++++ Exercise material

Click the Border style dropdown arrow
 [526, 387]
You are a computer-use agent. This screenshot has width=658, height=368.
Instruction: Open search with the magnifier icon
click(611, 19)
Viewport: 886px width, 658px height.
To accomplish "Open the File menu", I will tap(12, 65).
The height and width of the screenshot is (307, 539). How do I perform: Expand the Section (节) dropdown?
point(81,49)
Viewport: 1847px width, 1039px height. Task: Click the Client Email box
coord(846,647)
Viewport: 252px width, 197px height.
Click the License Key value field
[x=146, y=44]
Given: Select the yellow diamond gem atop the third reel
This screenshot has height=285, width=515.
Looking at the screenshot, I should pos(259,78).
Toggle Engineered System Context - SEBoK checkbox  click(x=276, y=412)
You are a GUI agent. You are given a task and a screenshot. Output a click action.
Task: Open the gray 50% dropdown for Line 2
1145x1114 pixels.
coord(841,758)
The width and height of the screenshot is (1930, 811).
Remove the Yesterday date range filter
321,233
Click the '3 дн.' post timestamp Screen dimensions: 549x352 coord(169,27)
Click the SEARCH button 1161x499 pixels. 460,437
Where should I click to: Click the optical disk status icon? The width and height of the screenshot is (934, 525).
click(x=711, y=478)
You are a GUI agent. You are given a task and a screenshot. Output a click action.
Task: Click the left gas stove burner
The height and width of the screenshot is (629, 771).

++++++++

#### To do
Report every line of the items above that contains the string "pixels", copying each one in full.

#### Task answer
1145x1114 pixels.
Click the SEARCH button 1161x499 pixels. 460,437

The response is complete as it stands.